# Adobe Bridge vs. Lightroom vs. Aperture



## bbbflash (Aug 31, 2014)

Hi guys. I took my new 70D to our dog trial on Sunday. It was the first outing and a test run. Ended up taking over 1300 photos. This brings me to a question as the best way to manage the photos. I am new to photography so there will probably be some culling required, but I am now wondering what the best way to go through all the photos. I have Photoshop and Adobe Bridge, but I have not used much in years. Does anyone use Bridge or recommend it. What are the difference between the program's? And advice and suggestions would be great. I will post some photos soon as I want some CC. Thanks!


----------



## fotomonkey (Aug 31, 2014)

I never cared for Bridge. When I was on Windows I used Lightroom and didn't have any complaints. Now that I'm on a Mac I use Aperture but it's going away. 

I'll add more when I'm not on the phone.


----------



## bbbflash (Aug 31, 2014)

I had a quick look during lunch. My cs5 version doesn't have the extension to view raw files. I didn't look into it much, but it appears that I need to update to creative cloud for Lightroom, get aperture, or play around with them in iPhoto. Glad I didn't take a paid gig and find this out.  I am curious to know what you guys would suggest for editing software. I do have cs5 and I am not too interested in upgrading to a subscription based service as I do not make enough in graphic design and now photography to justify a monthly expense.


----------



## SpikeyJohnson (Aug 31, 2014)

I think you might be able to get lightroom as a stand alone but if not the $10 a month photoshop+lightroom deal rocks.  That is the CC version and they will receive updates as long as you decide to keep the software (and subscription).


----------



## a_auger (Sep 1, 2014)

It's been mentioned before, but Lightroom is the way to go if you want to organize large libraries of photos. Judging on what you've said, I get the feeling you want something long-term to organize your library.

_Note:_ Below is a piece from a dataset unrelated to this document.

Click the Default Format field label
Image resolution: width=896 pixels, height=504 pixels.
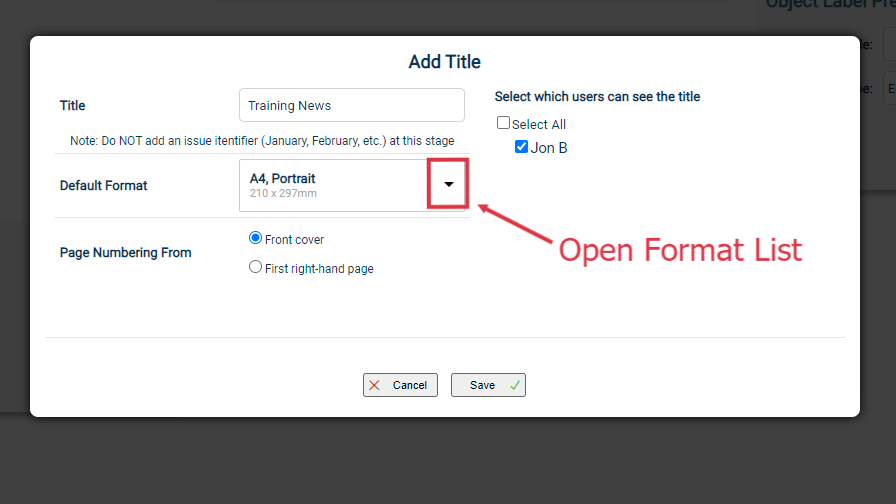pos(103,186)
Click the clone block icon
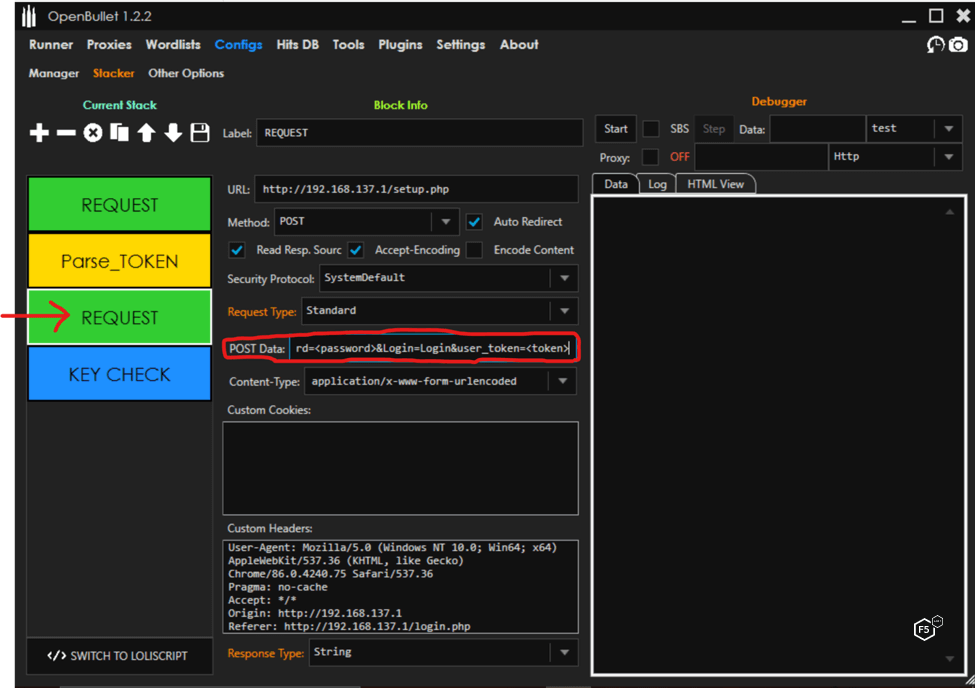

This video completely changed the way I saw the LR Library module. It explains just about everything about how to organize your stuff and the various settings and options available to you. It's a little older and features Lightroom 4, but everything there applies to the recent LR5 and its updates...


----------



## fotomonkey (Sep 1, 2014)

SpikeyJohnson said:


> I think you might be able to get lightroom as a stand alone but if not the $10 a month photoshop+lightroom deal rocks.  That is the CC version and they will receive updates as long as you decide to keep the software (and subscription).


I'd likely go with Lightroom also and will probably start converting my Aperture library before long. I believe Apple is about a year out from their next iteration of imaging software. fwiw iPhoto is going away at the same time. Both products are being replaced by a single application. Taking this into consideration it doesn't make a lot of sense to head down this path only to face a migration in the future. I just never got a feel for Bridge. It seemed clunky and more of a pain than a pleasure to use. Of course this was several years ago and things may have changed. However, even though I'm on CS6 and have a much nicer machine I still find myself ignoring Bridge and never even think about it as an option.

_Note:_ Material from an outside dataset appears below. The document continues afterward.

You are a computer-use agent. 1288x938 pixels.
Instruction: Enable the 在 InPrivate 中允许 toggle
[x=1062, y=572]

You can still purchase LR standalone. I haven't used it since v3 so I'll be upgrading to 5 sooner rather than later. I found myself spending more time in LR than I did in PS and I absolutely loved messing around in CS so that was sort of a shock for me. I found LR to be a very capable program. I'd shoot a ton of images each weekend when I was shooting youth soccer leagues and LR made it easy to move through them quickly to cull the herd, make any quick adjustments, and then prepare them for the online galleries. In all honesty the only reason I switched to Aperture is to embrace the Mac life.  I actually run both, though. My old stuff is still in the LR library.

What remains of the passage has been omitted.